**Supplied material**
********************
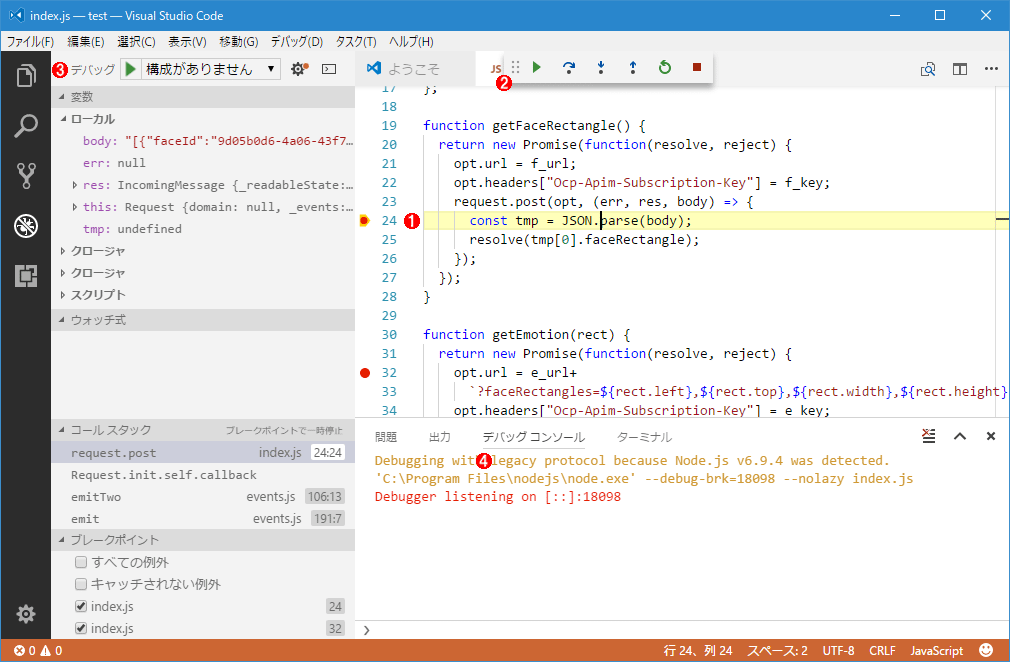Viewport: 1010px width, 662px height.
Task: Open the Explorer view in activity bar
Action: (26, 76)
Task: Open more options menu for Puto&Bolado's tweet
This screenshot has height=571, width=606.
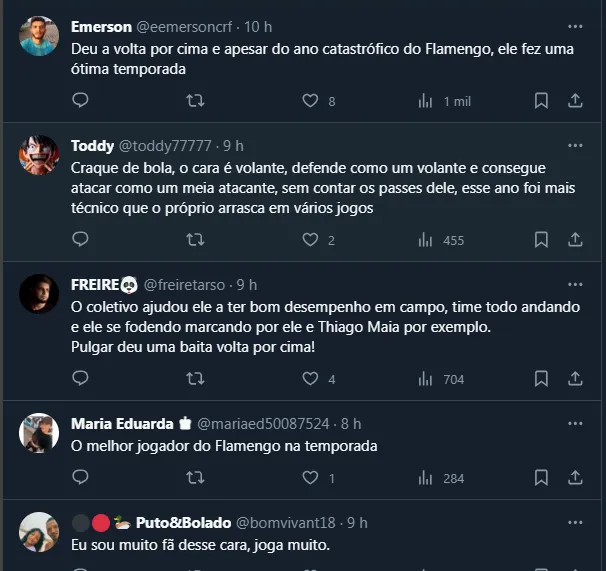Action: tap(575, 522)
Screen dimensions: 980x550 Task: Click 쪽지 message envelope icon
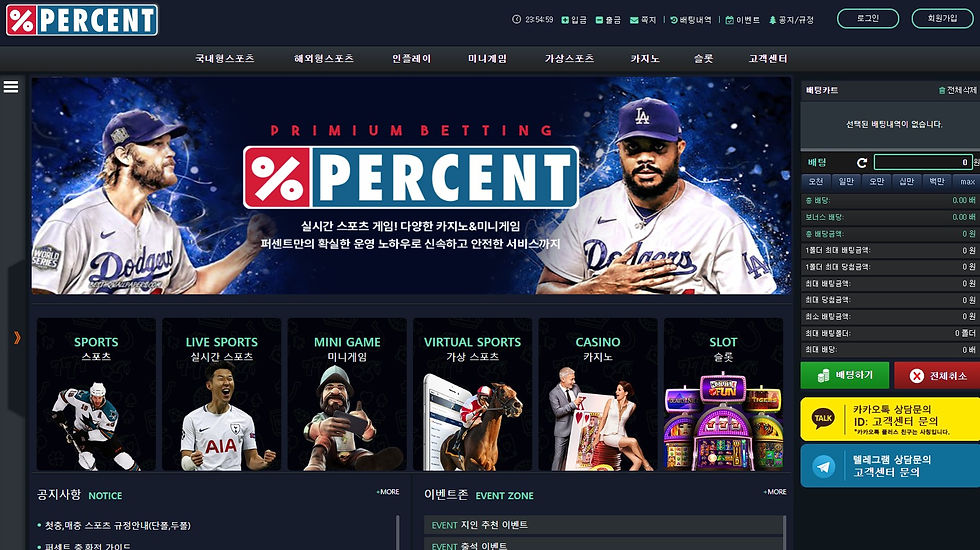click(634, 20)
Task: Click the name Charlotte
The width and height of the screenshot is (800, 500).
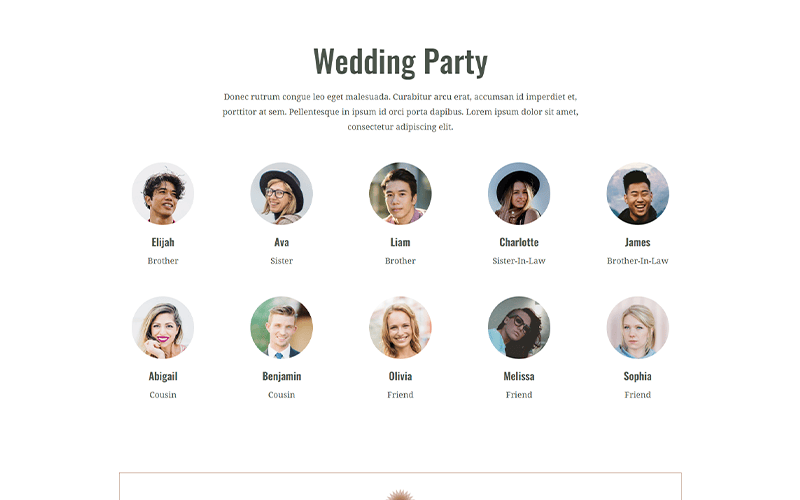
********************
**Task to carry out**
Print everything from the line containing "Task: Click the name Charlotte" down to the end of the data, word for word, and leave the pictures out of your answer.

**Result of the task**
Task: Click the name Charlotte
The width and height of the screenshot is (800, 500).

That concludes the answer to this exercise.